A dream of inventors since Leonardo da Vinci was to have an aircraft rising and landing vertically on rooftops. It became a reality in Queens in 1938.
Key development of the helicopter took place in the backyard of a home at 45-31 Davis St. in Long Island City, in the heart of the business district and only a few steps from the elevated structure of the IRT’s Flushing line.

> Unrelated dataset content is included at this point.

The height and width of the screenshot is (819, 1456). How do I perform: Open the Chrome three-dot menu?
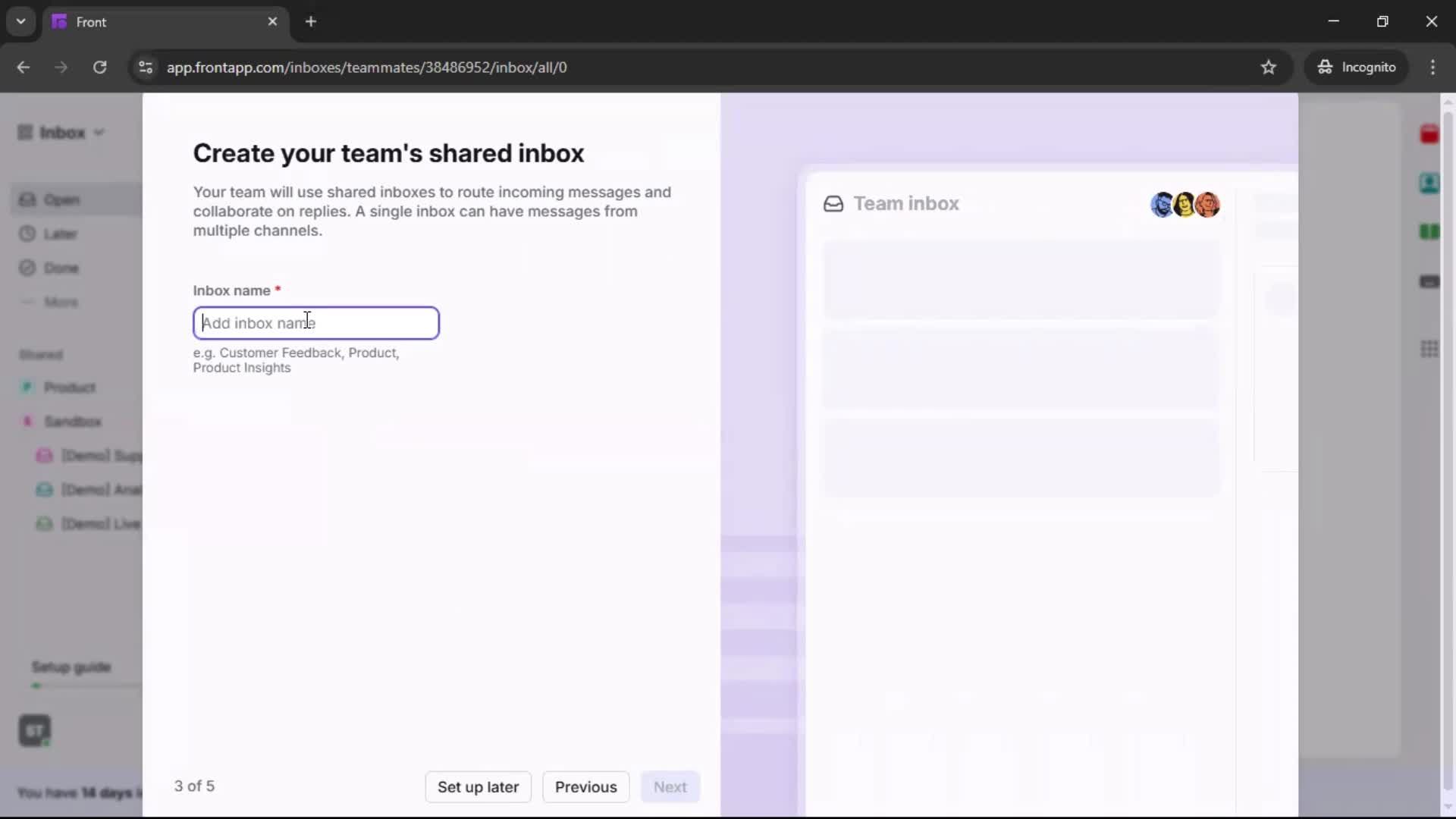(1433, 67)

The postage stamp “airport” here was home to The Helicopter Corporation of America, originally the Air-Screw Re-search Syndicate. The company consisted of two Russians, engineer George de Bothezat (1882-1940) and his partner and test pilot, Capt. Boris Sergievsky (1888-1971). They made their first test flight in 1938
Sergievsky was a famous World War I flying ace in the Russian Imperial Army who became a test pilot for aviation pioneer Igor Sikorsky. After leaving Sikorsky he partnered up with De Bothezat and was anxiously working out the bugs of their SV-2 helicopter on Davis Street. He built a larger one, the SV-5, that was to be fitted with machine guns and put into production. De Bothezat died at age 57 and did not get to see his partner fly the new SV-5.
That may have been just as well, as the copter crashed, proving the design to be unstable. It was not mass produced.
Many residents of LIC had no idea of the innovations being made before their eyes, and today’s residents mostly have no idea that a little test airport was once here, with great inventions being tested right in their own backyard.